— Фашист, сбивающий ударом ноги в подбородок рабочего голову его с позвонков (тут, кстати сказать, и слог бесподобен! — Г. А.), — это уже не зверь, а что-то несравнимо хуже зверя. Это безумное животное, подлежащее уничтожению, такое же гнусное животное, как белый офицер, вырезающий ремни и звезды из кожи красноармейца.
Народ в зале, разумеется, «безмолвствовал». Но неужели же все-таки никто, решительно никто, не почувствовал ни малейшего желания встать и крикнуть в лицо Горькому: как не стыдно вам об этом говорить? Как не стыдно вам кого бы то ни было, хоть архи-фашиста, хоть самого жестокого «белобандита», называть зверем после того, что оправдали и приняли вы? Как можете вы хранить хоть самую слабую иллюзию насчет своей посмертной окончательной судьбы и славы, раз способны пред всем миром так малодушничать и лгать, претендуя при этом чуть ли не на роль наследника Льва Толстого? Трудно поверить, чтобы ничего не таилось в безмолвии зала, чтобы ни в чьем сознании ничего не шевельнулось… Это, конечно, старо и, как будто, наивно. Все мы давно уже знаем, что такое Горький. Все мы привыкли к советскому меднолобию. Но, как-никак, за именем писателя, даже и советского, и в частности за именем Максима Горького, остается какой-то духовный престиж, какая-то последняя тень престижа, — и хотя и помнишь, что советский писатель сейчас только раб Сталина, все-таки, противореча сам себе, веришь ему чуть-чуть больше и от него чуть-чуть больше ждешь, чем от рядового агитатора.
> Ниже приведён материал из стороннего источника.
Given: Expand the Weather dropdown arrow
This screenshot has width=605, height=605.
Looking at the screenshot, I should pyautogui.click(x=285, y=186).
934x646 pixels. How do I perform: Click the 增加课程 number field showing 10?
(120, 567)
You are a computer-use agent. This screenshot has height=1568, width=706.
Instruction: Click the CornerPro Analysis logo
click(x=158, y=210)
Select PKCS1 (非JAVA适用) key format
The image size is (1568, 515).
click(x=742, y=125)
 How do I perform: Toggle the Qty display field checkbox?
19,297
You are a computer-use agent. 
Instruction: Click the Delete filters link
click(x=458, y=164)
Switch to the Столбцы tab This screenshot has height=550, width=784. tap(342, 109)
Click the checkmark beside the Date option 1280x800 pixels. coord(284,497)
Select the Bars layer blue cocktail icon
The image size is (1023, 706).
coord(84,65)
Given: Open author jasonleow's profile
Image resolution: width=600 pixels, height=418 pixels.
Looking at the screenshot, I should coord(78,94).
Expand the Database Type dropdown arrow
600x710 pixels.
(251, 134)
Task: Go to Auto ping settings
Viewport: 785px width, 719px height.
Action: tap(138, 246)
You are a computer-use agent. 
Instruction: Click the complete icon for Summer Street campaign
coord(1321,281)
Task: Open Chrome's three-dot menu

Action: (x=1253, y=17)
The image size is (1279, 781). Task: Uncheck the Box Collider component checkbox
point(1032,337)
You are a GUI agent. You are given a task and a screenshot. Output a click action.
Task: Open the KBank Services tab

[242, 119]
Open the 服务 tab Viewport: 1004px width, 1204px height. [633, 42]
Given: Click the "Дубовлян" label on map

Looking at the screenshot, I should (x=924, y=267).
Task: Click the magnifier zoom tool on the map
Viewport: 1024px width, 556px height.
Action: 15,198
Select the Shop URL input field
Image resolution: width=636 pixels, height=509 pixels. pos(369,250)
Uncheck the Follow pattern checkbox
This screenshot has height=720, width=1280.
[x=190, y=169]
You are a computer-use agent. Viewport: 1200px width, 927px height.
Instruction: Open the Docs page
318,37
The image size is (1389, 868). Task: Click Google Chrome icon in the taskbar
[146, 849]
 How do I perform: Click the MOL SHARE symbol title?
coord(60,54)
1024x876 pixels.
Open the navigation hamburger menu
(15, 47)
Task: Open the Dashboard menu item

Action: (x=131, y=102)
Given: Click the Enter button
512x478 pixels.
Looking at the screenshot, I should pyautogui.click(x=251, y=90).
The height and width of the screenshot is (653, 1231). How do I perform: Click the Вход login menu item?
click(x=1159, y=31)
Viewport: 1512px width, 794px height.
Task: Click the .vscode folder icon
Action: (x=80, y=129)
Все-таки доклад Максима Горького читаешь, — начинаешь читать, по крайней мере, — иначе и с иным чувством, нежели речь какого-нибудь Жданова или товарища Стецкого, «зав. куль-тпроп. ЦК». Оттого и невозможно с ним примириться. Кстати, добровольцы-энтузиасты и неофиты всегда выказывают особое рвение. Так и Горький вместе с некоторыми из своих друзей оказался «plus royaliste que le roi», и, по сравнению с ним, такие старые большевики, как, например, Бухарин, легко могли сойти за вольнодумцев, либералов и беспринципных мечтателей.
О прениях по докладу «Алексея Максимовича», об остальных докладах и речах, — кроме прений по докладу Бухарина, — рассказывать не стоит. Краткие сведения были помещены в газетах, и этого вполне достаточно, чтобы иметь о работе съезда правильное представление.
На все лады варьировалось одно и то же положение: наша эпоха небывалая, единственная, беспримерная; ей должна соответствовать такая же единственная, беспримерная, величайшая литература. «Сие буди, буди», а впрочем, по мнению большинства, сие уже и есть.
Выделить надо короткую речь Пастернака. К сожалению, она довольно невнятна по словесному своему составу. Пастернак не пожелал даже и для этого случая изменить своей манере говорить и писать. Не все его поняли, вероятно. Между тем, голос его один из редчайших живых голосов на съезде, хотя без «расшаркивания» нельзя было, конечно, обойтись никому.
— Есть нормы поведения, облегчающие художнику его труд, — сказал Пастернак. — Нужно ими пользоваться. Вот одна из них. Если кому-нибудь из нас улыбнется счастье, будем зажиточными, но да минует нас опустошающее человека богатство. «Не отрывайтесь от масс», — говорит в таких случаях партия. Я ничем не завоевал право пользоваться ее выражениями. Не жертвуйте лицом ради положения, — скажу я совершенно в том же, как она, смысле. При огромном тепле, которым окружают нас народы, государства, слишком велика опасность стать литературными сановниками. Подальше от этой ласки во имя ее прямых источников (выделено мной. — Г. А.), во имя большой и дельной, и плодотворной любви к родине и нынешним людям.
Внимание к Пастернаку на съезде вообще показательно. Но об этом и о многом другом, — в следующий раз.
II
Все, упоминавшие имя Пастернака, говорили о нем чрезвычайно почтительно. Один только Демьян Бедный позволил себе поиздеваться:
«Я радуюсь, когда слышу, что в лице Пастернака мы имеем первоклассного интимного лирика. Беда только та, что язык его часто мне непонятен… Но таковы и должны быть, по-видимому, стихи о любви… Не станет же влюбленный изъясняться языком передовицы. В голове туман. Иной такое что-то забормочет, что и сам не понимает, чего он бормочет. Иных пастер-наковских стихов сам Бухарин не мог понять. Другие все понимают. Влюбленные!»